__Supplied records__:
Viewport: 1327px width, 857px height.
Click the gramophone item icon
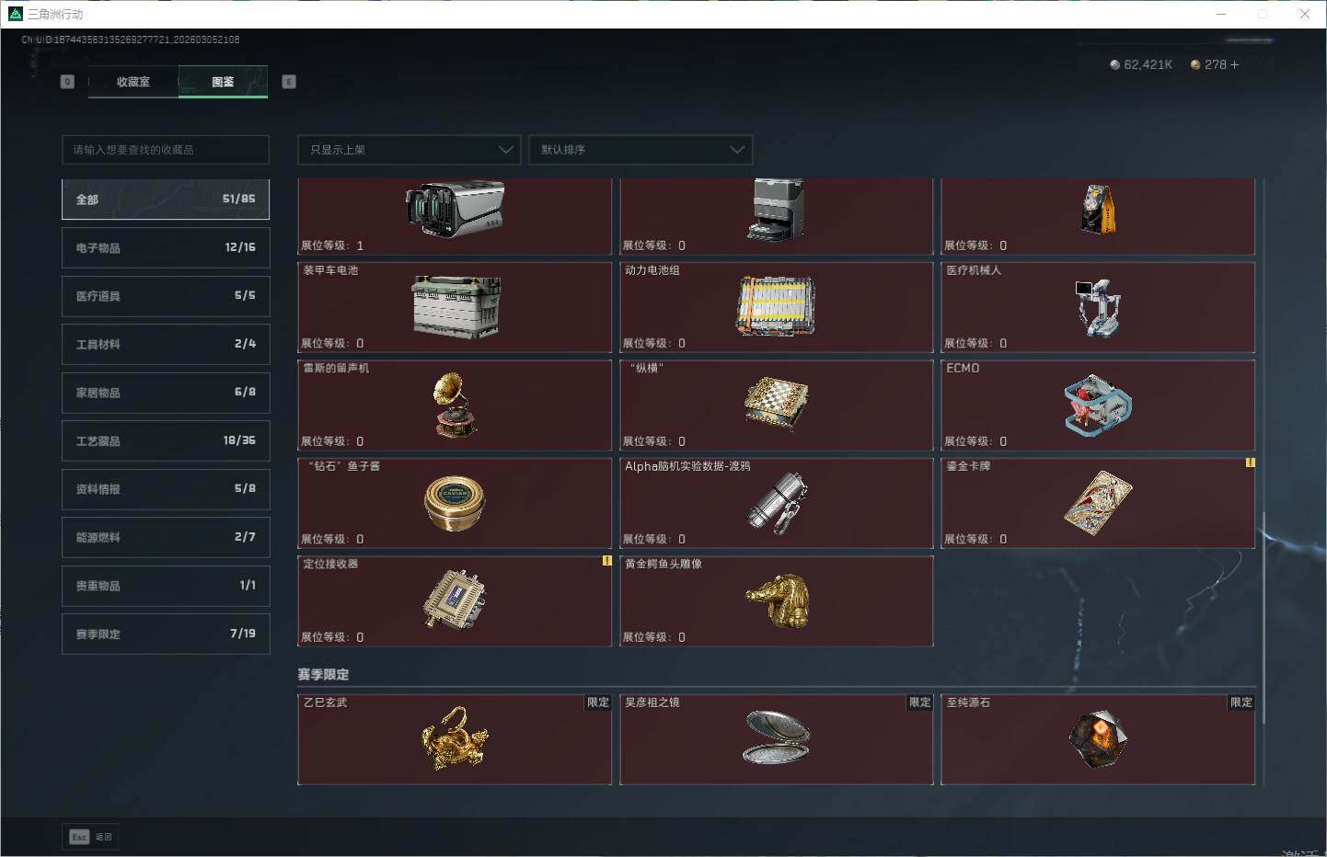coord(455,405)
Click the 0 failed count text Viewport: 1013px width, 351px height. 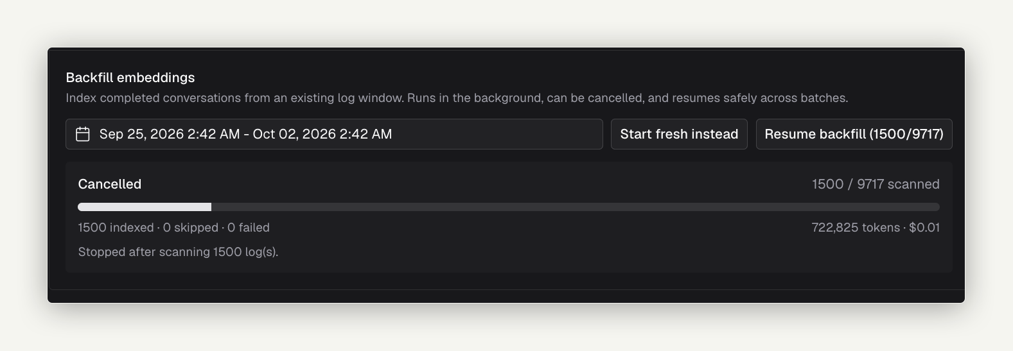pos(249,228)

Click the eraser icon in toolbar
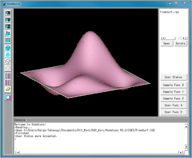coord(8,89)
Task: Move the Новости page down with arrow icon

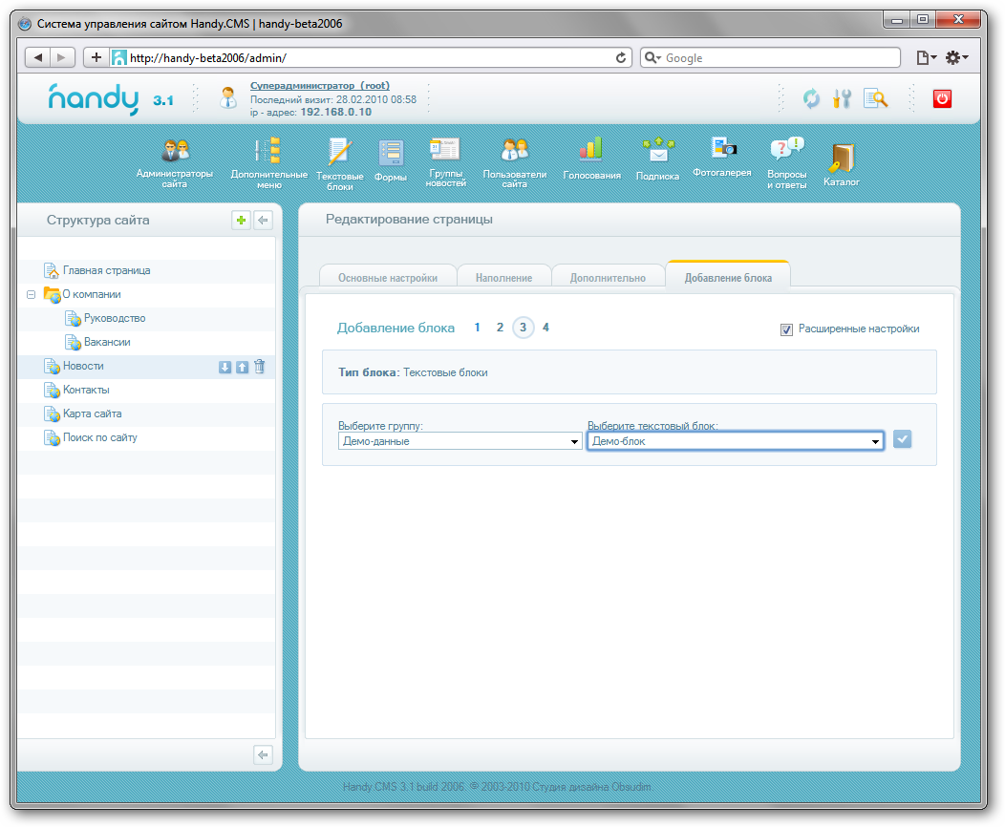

__Try it__: Please write out the lines from the one that holds "Click the eraser icon in toolbar" through the end of the material, both ends included, exactly and with no pictures.

__Task answer__:
Click the eraser icon in toolbar
coord(8,89)
Task: Move the Новости page down with arrow icon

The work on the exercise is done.